When the Los Angeles Department of Water and Power was hacked in 2018, it took a mere six hours. Early this year, an intruder lurked in hundreds of computers related to water systems across the United States. In Portland, Oregon, burglars installed malicious computers onto a grid providing power to a chunk of the Northwest.
Two of those cases—L.A. and Portland—were tests. The water threat was real, discovered by cybersecurity firm Dragos.
All three drive home a point long known but, until recently, little appreciated: the digital security of U.S. computer networks controlling the machines that produce and distribute water and power is woefully inadequate, a low priority for operators and regulators, posing a terrifying national threat.

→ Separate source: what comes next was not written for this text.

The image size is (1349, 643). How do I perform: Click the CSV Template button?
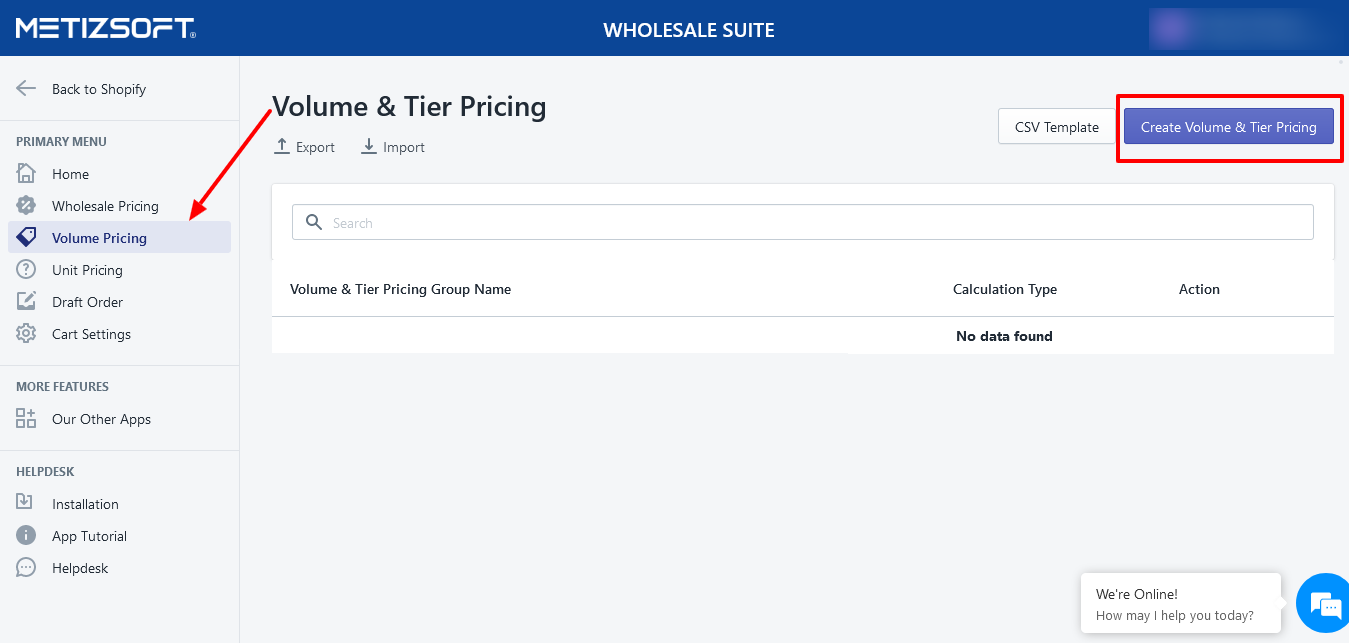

“If we have a new world war tomorrow and have to worry about protecting infrastructure against a cyberattack from Russia or China, then no, I don’t think we’re where we’d like to be,” said Andrea Carcano, co-founder of Nozomi Networks, a control system security company.
Hackers working for profit and espionage have long threatened American information systems. But in the last six months, they’ve targeted companies running operational networks like the Colonial Pipeline fuel system, with greater persistence. These are the systems where water can be contaminated, a gas line can spring a leak or a substation can explode.
The threat has been around for at least a decade—and fears about it for a generation—but cost and indifference posed obstacles to action.
It isn’t entirely clear why ransomware hackers—those who use malicious software to block access to a computer system until a sum of money has been paid—have recently moved from small-scale universities, banks and local governments to energy companies, meatpacking plants and utilities. Experts suspect increased competition and bigger payouts as well as foreign government involvement. The shift is finally drawing serious attention to the problem.